Ausgangspunkt des strengen FPI-Zertifizierungsverfahrens „Universal Fair Pay Check“ ist eine isländische Analysesoftware, die den hohen gesetzlichen Transparenzpflichten der Skandinavier, aber auch Großbritanniens, Spaniens und der Schweiz entspricht. In diesen Ländern müssen Arbeitgeber faire Bezahlung schon regelmäßig nachweisen – ansonsten drohen ihnen Bußgelder.

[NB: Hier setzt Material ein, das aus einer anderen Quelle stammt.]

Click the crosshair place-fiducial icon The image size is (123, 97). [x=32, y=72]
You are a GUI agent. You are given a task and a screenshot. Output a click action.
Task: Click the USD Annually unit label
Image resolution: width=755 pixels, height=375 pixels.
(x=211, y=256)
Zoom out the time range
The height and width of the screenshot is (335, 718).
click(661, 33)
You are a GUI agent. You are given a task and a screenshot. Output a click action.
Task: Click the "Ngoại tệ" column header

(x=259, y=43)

Ein Umstand, auf den sich deutsche Unternehmen besser gefasst machen – und nicht nur aus rein gesetzgeberischen Gründen. Vergütungsberater Florian Frank sagt: „Wer auf dem Arbeitsmarkt die seltener werdenden Talente für sich gewinnen will, muss ihrer Erwartung von fairer Bezahlung und Transparenz gerecht werden.“
Auch BMW-Personalvorständin Ilka Horstmeier weiß, wie komplex und aufwendig es ist, ein faires Vergütungssystem zu etablieren. Mehr als 40 Mitarbeiter sind in der Münchener Zentrale allein damit beschäftigt, neue Kollegen und Kolleginnen, die tariflich gebundene Jobs machen, oder Mitarbeitende, die außertarifliche Positionen bekleiden, gehaltstechnisch korrekt in das Vergütungsgefüge der insgesamt 80.000 Beschäftigten in Deutschland einzusortieren.

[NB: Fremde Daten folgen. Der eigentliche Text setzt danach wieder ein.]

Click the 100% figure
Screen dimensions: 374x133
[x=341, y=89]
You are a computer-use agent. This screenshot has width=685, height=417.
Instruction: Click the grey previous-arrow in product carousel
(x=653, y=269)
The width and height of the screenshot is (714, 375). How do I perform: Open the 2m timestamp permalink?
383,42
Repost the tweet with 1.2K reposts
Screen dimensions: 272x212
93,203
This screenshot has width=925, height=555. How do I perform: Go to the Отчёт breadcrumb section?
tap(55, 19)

Der Münchener Automobilhersteller hat dafür als erstes deutsches Unternehmen überhaupt den höchsten Rang der dreistufigen FPI-Zertifizierung der gemeinnützigen Berliner Institution erreicht. Diese Zertifizierung als „Fair Pay Leader“ ist für Horstmeier „das Ergebnis sehr konsequenten Handelns der vergangenen Jahre“.
Beschäftigte, von der Produktion bis zum Vorstand, fair zu bezahlen, sei nicht nur selbstverständlich, sondern auch Ausdruck der Unternehmenskultur, in der Chancengleichheit bei der Karriereentwicklung von Männern und Frauen zähle. Hierauf fokussiert sich Personalchefin Horstmeiers Strategie.
Üblicherweise verlieren Arbeitgeber weibliche Talente an zwei Stellen: jüngere Frauen, wenn sie erstmals Führungsverantwortung übernehmen sollen. Und später dann, wenn es vom mittleren ins obere Management gehen soll. Horstmeier: „Kandidatinnen muss man fördern, ihnen individuelle Lösungen anbieten und sie manchmal zum nächsten Schritt ermutigen, sonst springen sie ab.“
Um also gezielt Frauen für höhere Führungspositionen zu gewinnen, hat die Personalchefin zum Beispiel bereits vor drei Jahren das Programm „Joint Leadership“ eingeführt. Inzwischen teilen sich rund 100 Führungskräfte eine Führungsposition – von der Team- bis zur Abteilungsleitung. Diese Option nutzen hauptsächlich Frauen.
Dank des individuell ausgehandelten Teilzeitmodells bleiben diese Mitarbeiterinnen im Talentpool des bayerischen Autoproduzenten und können einen Karrieresprung machen, wenn sie wieder Vollzeit arbeiten. Mit solchen flexiblen Angeboten konnte Horstmeier den Anteil von Frauen in Führungspositionen über alle Hierarchieebenen hinweg deutlich steigern.